Sur le plan personnel, Assia Djebar a testé la validité de sa thèse et de son jeu dans le champ littéraire français. Sa biographie officielle, sur le site de l’Académie française, précise qu’elle a quittée définitivement l’Algérie en 1980. Ce qui est inexact : depuis son entrée en hypokhâgne, à Paris, à l’âge de dix-huit ans, en 1954, jusqu’à 1974, soit vingt années, elle a fait des séjours à Paris, Tunis, Rabat et Alger, à l’indépendance, qu’elle quitte pour Paris, au lendemain du « sursaut révolutionnaire » de Boumediene, en 1965, pour n’y retourner qu’en 1974, pour une résidence plus longue pendant laquelle s’affirme la cinéaste et documentariste.

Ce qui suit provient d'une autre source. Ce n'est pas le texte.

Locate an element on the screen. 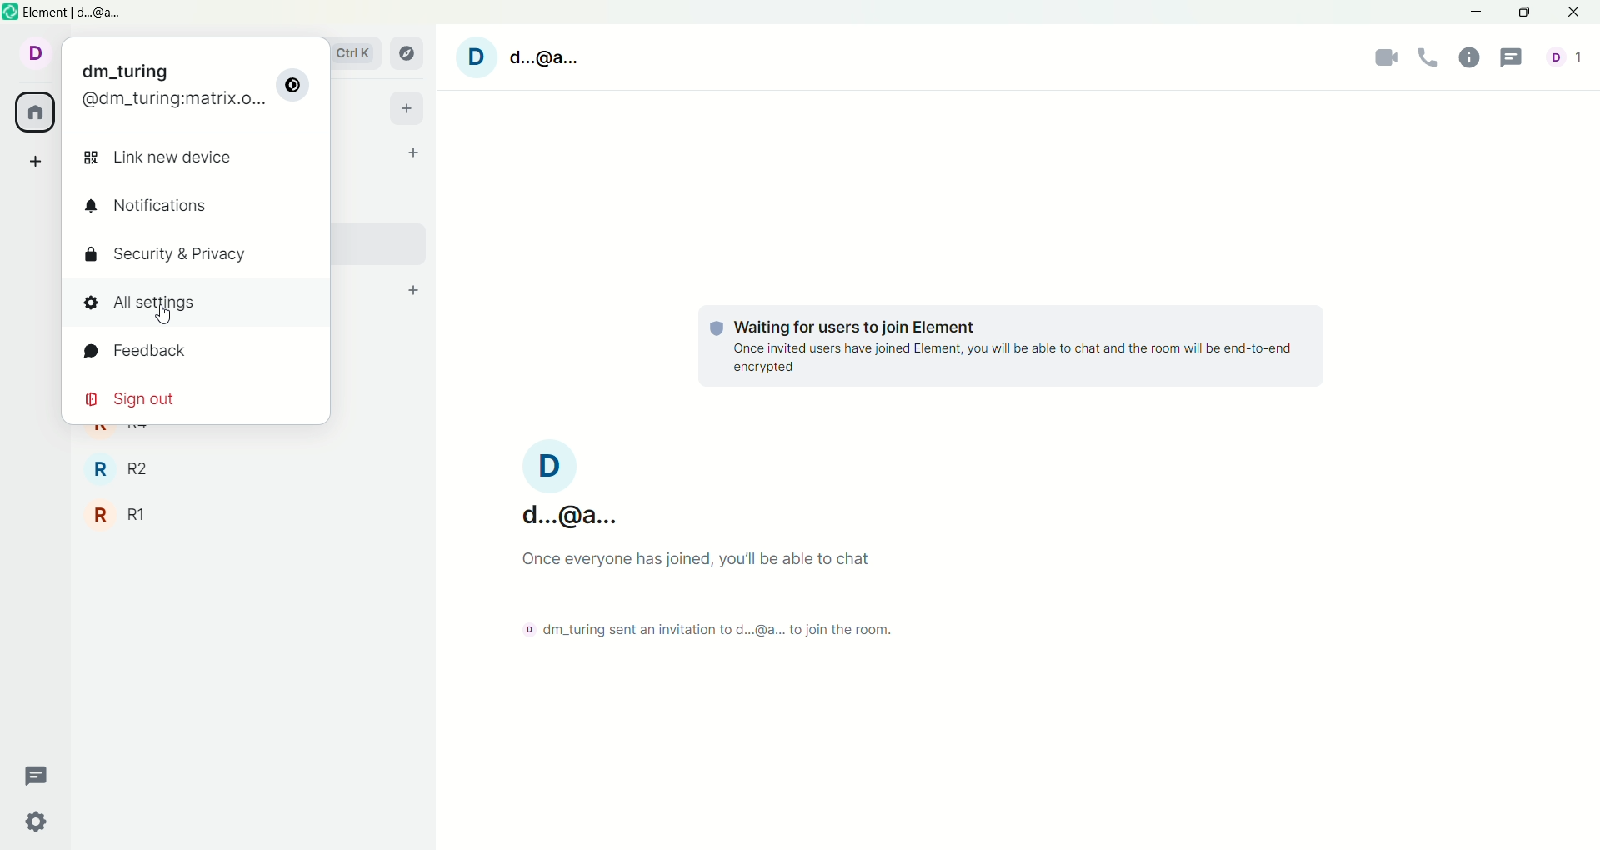 The height and width of the screenshot is (850, 1600). all settings is located at coordinates (199, 306).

Loin de l’Algérie réelle, elle agissait doublement un décentrement de sa personne et de son œuvre, de la mobilité de son corps et de ses langues – par rapport à son pays originel plus que par rapport à la littérature nationale algérienne déhistorisée et reniée.

Ce désaveu de la littérature algérienne des Algériens, celle que devraient défendre Mme Derardja, directrice générale de l’ANEP, et M. Balhi, son conseiller littéraire, dans un Grand prix du roman explicitement national, a commencé assez tôt. Dans la conclusion de son texte sur « l’Écriture de l’expatriation » (4),  tricoté dans  son havre parisien, loin des bruits et des fureurs de la guerre islamiste des années 1990, elle pouvait prédire ce que sera la seule issue de l’écriture littéraire des Algériens : « […] pour cinquante ans encore, vouée à l’expatriation ; le plus vraisemblable avenir pour beaucoup sera d’écrire dans l’expatriation » (5). Assia Djebar a ainsi renoncé à la construction d’un espace littéraire national algérien autonome, libéré de l’emprise néocoloniale française. Elle n’y avait jamais cru.

Qu’en est-il, désormais, de son attente programmatique : l’écriture littéraire algérienne sera expatriée ou ne sera pas ?  Cette thèse ne s’est pas vérifiée et la parenthèse guerrière islamiste en Algérie, qui l’a suscitée, est bel et bien fermée grâce aux sacrifices de l’Armée nationale populaire (ANP) : ce ne sont pas des voyous de Londres et Genève qui vont la rouvrir. Mais, comment des institutions de l’État algérien peuvent-elles placer des Algériennes et des Algériens, qui écrivent et publient leurs œuvres dans leur pays, l’Algérie, qui sont l’avenir de sa littérature nationale et, peut-être, demain, les garants de son espace littéraire autonome, sous le sceau de la théoricienne de l’abandon des valeurs de l’appartenance littéraire nationale ?

Derrière le positionnement critique et théorique de l’écrivaine, il y a, à défaut d’une inculture littéraire, une négation de la littérature de l’Algérie indépendante, de la littérature qui se fait à Alger, capitale d’un État libre et souverain. Dans un bilan daté de 1995 (6), Assia Djebar résumait la « littérature algérienne » à « Tertullien, Augustin, Abdelkader, Camus, Kateb, Dib, Mammeri, Feraoun ». Aucun nom d’auteur référé à la littérature nationale, de 1962 à 1995. Elle ne la connaissait pas. Elle efface hardiment Rachid Boudjedra d’une synthèse littéraire algérienne de la postindépendance, édité comme elle en France, son contemporain. Mais cette définition de la « littérature algérienne » entre latinité, francité coloniale et arabo-berbérité, n’est pas très originale. Elle était déjà exposée dans les années 1930-1940, par Gabriel Audisio, écrivain et haut fonctionnaire du gouvernement colonial. C’est à croire que, pour Assia Djebar, rien n’avait changé depuis la fin de la colonisation…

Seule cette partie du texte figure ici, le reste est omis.